WHAT TO PRODUCE>
Copy every line of the material below word for word.
────
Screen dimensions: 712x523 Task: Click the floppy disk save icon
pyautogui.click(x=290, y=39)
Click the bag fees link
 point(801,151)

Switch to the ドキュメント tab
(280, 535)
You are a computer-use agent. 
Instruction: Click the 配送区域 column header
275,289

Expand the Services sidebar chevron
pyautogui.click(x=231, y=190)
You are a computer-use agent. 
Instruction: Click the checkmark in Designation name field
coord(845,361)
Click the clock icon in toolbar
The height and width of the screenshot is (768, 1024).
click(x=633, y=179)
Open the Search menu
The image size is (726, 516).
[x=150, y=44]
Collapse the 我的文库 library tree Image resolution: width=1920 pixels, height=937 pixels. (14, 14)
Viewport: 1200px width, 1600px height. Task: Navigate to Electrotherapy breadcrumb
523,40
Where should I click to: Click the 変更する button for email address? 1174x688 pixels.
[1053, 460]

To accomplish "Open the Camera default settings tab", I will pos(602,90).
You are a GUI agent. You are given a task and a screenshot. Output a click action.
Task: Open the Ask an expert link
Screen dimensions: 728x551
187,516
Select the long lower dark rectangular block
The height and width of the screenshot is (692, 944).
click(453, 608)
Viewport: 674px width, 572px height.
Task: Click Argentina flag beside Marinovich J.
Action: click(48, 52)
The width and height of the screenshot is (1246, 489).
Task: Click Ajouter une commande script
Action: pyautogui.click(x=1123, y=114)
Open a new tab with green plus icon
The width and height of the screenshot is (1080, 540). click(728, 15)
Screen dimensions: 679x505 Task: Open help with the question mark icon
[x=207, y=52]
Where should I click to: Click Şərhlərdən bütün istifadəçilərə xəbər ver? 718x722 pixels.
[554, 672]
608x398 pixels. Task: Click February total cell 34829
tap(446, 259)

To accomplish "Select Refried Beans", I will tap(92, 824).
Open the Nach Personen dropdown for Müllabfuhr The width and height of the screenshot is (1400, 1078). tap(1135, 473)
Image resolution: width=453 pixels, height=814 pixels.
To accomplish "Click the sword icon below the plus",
────
WRITTEN RESPONSE>
Screen dimensions: 712x523 Task: Click the floppy disk save icon
pyautogui.click(x=290, y=39)
Click the bag fees link
 point(801,151)

Switch to the ドキュメント tab
(280, 535)
You are a computer-use agent. 
Instruction: Click the 配送区域 column header
275,289

Expand the Services sidebar chevron
pyautogui.click(x=231, y=190)
You are a computer-use agent. 
Instruction: Click the checkmark in Designation name field
coord(845,361)
Click the clock icon in toolbar
The height and width of the screenshot is (768, 1024).
click(x=633, y=179)
Open the Search menu
The image size is (726, 516).
[x=150, y=44]
Collapse the 我的文库 library tree Image resolution: width=1920 pixels, height=937 pixels. (14, 14)
Viewport: 1200px width, 1600px height. Task: Navigate to Electrotherapy breadcrumb
523,40
Where should I click to: Click the 変更する button for email address? 1174x688 pixels.
[1053, 460]

To accomplish "Open the Camera default settings tab", I will pos(602,90).
You are a GUI agent. You are given a task and a screenshot. Output a click action.
Task: Open the Ask an expert link
Screen dimensions: 728x551
187,516
Select the long lower dark rectangular block
The height and width of the screenshot is (692, 944).
click(453, 608)
Viewport: 674px width, 572px height.
Task: Click Argentina flag beside Marinovich J.
Action: click(48, 52)
The width and height of the screenshot is (1246, 489).
Task: Click Ajouter une commande script
Action: pyautogui.click(x=1123, y=114)
Open a new tab with green plus icon
The width and height of the screenshot is (1080, 540). click(728, 15)
Screen dimensions: 679x505 Task: Open help with the question mark icon
[x=207, y=52]
Where should I click to: Click Şərhlərdən bütün istifadəçilərə xəbər ver? 718x722 pixels.
[554, 672]
608x398 pixels. Task: Click February total cell 34829
tap(446, 259)

To accomplish "Select Refried Beans", I will tap(92, 824).
Open the Nach Personen dropdown for Müllabfuhr The width and height of the screenshot is (1400, 1078). tap(1135, 473)
Image resolution: width=453 pixels, height=814 pixels.
To accomplish "Click the sword icon below the plus",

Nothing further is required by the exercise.